Keterangan Gambar : dok/komdigi
Jakarta – Menteri Komunikasi dan Digital (Menkomdigi) Meutya Hafid memimpin inspeksi mendadak (sidak) ke kantor operasional Meta di Jakarta pada Rabu (4/3/2026). Langkah tegas ini dilakukan sebagai respons atas belum optimalnya penanganan konten bermasalah di platform Meta seperti Facebook, Instagram, dan WhatsApp, khususnya terkait judi online, disinformasi, fitnah, dan kebencian (DFK).
Dalam sidak tersebut, Meutya memberikan peringatan keras terhadap rendahnya tingkat kepatuhan Meta dalam menindaklanjuti temuan konten yang melanggar aturan di Indonesia.
Berdasarkan data pemantauan pemerintah, tingkat kepatuhan Meta dalam menangani konten judi online dan DFK hanya mencapai 28,47 persen. Angka tersebut menjadikan Meta sebagai salah satu platform media sosial dengan tingkat kepatuhan terendah di antara platform digital yang beroperasi di Indonesia.
Padahal, Indonesia merupakan salah satu pasar terbesar bagi layanan Meta. Jumlah pengguna Facebook dan WhatsApp di Tanah Air masing-masing diperkirakan mencapai sekitar 112 juta orang.

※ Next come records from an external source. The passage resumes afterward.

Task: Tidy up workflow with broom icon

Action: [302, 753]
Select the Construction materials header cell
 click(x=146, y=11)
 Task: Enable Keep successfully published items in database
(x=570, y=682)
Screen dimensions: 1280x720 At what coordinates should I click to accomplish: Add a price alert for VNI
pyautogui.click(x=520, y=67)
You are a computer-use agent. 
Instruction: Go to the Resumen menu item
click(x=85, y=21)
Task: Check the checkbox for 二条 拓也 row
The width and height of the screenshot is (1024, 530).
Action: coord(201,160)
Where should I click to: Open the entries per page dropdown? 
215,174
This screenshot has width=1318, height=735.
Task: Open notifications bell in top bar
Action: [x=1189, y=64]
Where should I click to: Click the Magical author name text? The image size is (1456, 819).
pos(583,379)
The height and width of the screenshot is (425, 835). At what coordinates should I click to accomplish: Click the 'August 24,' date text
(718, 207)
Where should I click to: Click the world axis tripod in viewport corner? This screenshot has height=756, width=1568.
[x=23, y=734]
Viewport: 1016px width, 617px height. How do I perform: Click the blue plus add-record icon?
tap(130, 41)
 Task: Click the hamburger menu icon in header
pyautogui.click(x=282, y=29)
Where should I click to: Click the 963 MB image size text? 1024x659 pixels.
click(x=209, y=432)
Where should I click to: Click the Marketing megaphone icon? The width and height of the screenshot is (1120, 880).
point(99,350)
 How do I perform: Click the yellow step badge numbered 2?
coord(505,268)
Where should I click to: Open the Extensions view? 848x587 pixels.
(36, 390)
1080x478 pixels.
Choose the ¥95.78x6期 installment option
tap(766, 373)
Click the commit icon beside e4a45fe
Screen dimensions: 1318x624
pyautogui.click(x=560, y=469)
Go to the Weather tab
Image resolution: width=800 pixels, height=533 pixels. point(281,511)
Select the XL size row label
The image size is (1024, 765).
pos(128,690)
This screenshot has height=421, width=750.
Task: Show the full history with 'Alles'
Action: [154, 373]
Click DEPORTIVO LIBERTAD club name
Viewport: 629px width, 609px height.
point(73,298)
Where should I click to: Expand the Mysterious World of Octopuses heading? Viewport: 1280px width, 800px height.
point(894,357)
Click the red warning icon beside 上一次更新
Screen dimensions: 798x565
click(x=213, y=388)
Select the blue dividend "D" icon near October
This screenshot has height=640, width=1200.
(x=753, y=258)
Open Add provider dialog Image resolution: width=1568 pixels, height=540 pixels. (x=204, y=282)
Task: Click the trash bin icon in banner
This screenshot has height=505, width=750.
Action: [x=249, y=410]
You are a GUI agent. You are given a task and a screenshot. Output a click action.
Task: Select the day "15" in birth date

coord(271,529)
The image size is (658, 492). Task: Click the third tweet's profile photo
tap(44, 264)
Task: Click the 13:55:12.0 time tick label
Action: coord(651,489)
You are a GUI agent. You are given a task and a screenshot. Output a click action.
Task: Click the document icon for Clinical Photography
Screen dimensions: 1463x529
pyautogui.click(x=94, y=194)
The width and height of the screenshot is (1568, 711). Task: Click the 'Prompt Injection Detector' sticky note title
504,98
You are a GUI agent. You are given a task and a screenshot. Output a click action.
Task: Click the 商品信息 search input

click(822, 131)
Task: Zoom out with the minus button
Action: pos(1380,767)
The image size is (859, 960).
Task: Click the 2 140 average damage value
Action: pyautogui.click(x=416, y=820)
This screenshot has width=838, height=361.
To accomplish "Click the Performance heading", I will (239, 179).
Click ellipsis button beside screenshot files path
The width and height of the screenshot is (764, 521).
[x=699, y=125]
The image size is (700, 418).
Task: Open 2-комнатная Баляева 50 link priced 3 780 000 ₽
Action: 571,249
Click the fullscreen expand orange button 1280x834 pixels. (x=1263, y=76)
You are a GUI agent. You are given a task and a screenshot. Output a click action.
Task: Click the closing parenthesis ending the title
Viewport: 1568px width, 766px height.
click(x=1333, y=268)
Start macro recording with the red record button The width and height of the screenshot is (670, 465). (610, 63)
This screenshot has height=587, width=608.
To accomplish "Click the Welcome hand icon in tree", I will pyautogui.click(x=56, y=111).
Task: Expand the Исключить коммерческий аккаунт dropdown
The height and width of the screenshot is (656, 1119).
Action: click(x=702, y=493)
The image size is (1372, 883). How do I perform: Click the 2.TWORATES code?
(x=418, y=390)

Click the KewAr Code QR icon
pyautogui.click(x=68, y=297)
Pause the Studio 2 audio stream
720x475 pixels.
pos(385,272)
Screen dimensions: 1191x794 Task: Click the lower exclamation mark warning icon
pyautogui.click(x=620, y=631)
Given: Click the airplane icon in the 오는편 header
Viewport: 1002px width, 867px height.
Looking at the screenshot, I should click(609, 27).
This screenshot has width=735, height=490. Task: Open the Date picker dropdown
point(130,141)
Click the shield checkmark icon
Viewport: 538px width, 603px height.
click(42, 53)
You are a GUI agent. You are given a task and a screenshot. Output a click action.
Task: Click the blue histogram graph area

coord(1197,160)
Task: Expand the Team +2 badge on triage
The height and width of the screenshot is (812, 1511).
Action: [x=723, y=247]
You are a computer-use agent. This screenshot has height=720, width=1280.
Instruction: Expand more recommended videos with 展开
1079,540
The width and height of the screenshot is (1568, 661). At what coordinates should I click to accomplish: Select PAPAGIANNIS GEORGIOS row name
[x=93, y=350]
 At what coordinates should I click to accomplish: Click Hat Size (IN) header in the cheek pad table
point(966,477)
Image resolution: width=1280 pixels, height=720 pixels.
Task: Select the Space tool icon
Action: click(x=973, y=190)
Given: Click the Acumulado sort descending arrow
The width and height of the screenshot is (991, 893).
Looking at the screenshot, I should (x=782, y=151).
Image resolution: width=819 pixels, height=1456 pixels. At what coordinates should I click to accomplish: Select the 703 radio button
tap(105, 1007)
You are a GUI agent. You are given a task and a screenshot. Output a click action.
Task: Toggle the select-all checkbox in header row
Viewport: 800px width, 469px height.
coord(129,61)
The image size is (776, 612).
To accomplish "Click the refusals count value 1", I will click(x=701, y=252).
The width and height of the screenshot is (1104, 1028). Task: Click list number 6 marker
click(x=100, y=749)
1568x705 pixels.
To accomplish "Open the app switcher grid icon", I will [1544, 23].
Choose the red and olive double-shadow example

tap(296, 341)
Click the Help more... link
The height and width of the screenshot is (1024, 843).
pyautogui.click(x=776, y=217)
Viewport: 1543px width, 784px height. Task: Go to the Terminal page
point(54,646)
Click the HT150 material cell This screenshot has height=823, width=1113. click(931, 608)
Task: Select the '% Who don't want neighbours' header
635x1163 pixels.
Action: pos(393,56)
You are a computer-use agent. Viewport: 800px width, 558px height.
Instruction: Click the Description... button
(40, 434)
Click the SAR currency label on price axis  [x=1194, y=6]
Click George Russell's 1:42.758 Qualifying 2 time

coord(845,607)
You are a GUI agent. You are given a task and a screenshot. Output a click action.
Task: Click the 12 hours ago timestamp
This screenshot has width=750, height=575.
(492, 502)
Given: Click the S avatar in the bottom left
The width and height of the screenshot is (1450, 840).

Meutya menegaskan bahwa lambatnya moderasi konten berpotensi menimbulkan dampak serius bagi masyarakat.
“Konten DFK ini berpotensi mengancam keselamatan masyarakat Indonesia jika tidak ditangani dengan cepat,” ujar Meutya.
Pemerintah menilai penyebaran disinformasi tidak hanya memicu perpecahan antarwarga, tetapi juga berpotensi melemahkan demokrasi serta meningkatkan polarisasi sosial yang dapat mengganggu ketertiban umum.
Secara hukum, pemerintah mengacu pada mandat Pasal 40 Undang-Undang Nomor 1 Tahun 2024 tentang Informasi dan Transaksi Elektronik (UU ITE). Aturan tersebut memberikan kewenangan kepada negara untuk melakukan pencegahan dan penanganan terhadap penyebaran informasi elektronik yang melanggar hukum.
Meutya menegaskan bahwa setiap penyelenggara sistem elektronik yang beroperasi di Indonesia wajib mematuhi hukum nasional serta bertanggung jawab menjaga keamanan ruang digital bagi masyarakat.
Selain itu, pemerintah juga mendorong Meta untuk memperkuat sistem moderasi konten dan meningkatkan kecepatan penanganan terhadap konten yang melanggar hukum. Upaya tersebut dinilai penting untuk memitigasi berbagai risiko di ruang digital, mulai dari judi online, disinformasi kesehatan, penipuan digital, hingga eksploitasi seksual yang kian marak di platform media sosial.
Dalam sidak tersebut, Meutya didampingi sejumlah pejabat lintas lembaga, di antaranya Direktur Jenderal Pengawasan Ruang Digital Komdigi Irjen Pol. Alexander Sabar, Deputi VI BIN Irjen Pol. Heri Armanto Sutikno, Deputi Bidang Keamanan Siber dan Sandi Pemerintahan serta Pembangunan Manusia BSSN Sulistyo, Asisten Deputi Koordinasi Pencegahan dan Peningkatan Kapasitas Keamanan Siber Kemenko Polkam Marsma TNI Budi Eko Pratomo, Komandan Pengendalian Konten Satsiber TNI Kolonel Adm. Gusti Sopyannur, serta perwakilan Bareskrim Polri Kombes Pol. Dadan Wira Laksana.
Kehadiran sejumlah unsur aparat penegak hukum dan lembaga keamanan tersebut menunjukkan keseriusan pemerintah dalam memperkuat pengawasan ruang digital serta memastikan platform global mematuhi regulasi yang berlaku di Indonesia.